Park Seung-ju

Personal information
- Born: September 15, 1990 (age 35) Seoul, South Korea
- Height: 5 ft 3 in (160 cm)
- Weight: 112 lb (51 kg)

Korean name
- Hangul: 박승주
- RR: Bak Seungju
- MR: Pak Sŭngju

Sport
- Country: South Korea
- Sport: Speed skating

Achievements and titles
- Highest world ranking: 38 (1000 m)

= Park Seung-ju =

South Korean speed-skater (born 1990)

Park Seung-ju (born September 15, 1990, in Seoul) is a South Korean speed-skater.

Park competed at the 2014 Winter Olympics for South Korea. In the 500 metres she finished 26th overall, and in the 1000 metres she was 31st.

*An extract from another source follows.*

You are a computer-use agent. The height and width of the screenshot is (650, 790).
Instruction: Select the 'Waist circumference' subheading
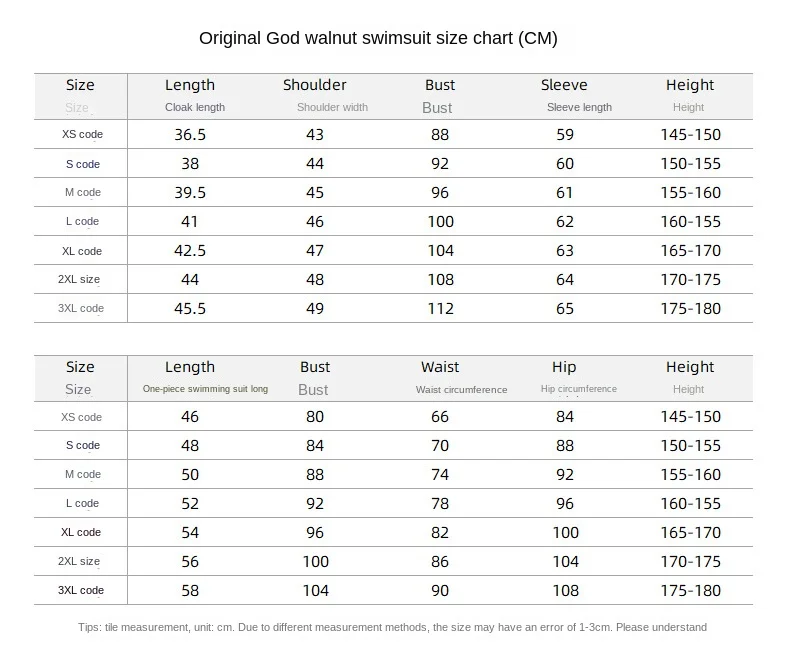(462, 390)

As of September 2014, Park's best performance at the World Single Distance Speed Skating Championships is 20th, in the 2013 1000m. Her best performance at the World Sprint Speed Skating Championships is 16th, in 2014. Park also won a silver medal at the 2007 World Junior Speed Skating Championships.

Park made her World Cup debut in November 2012. As of September 2014, Park's top World Cup finish is 20th in a 1000m race at Harbin in 2012–13. Her best overall finish in the World Cup is 38th, in the 2012–13 1000m.

Her sister Park Seung-hi and her brother Park Se-yeong are short track speed skaters.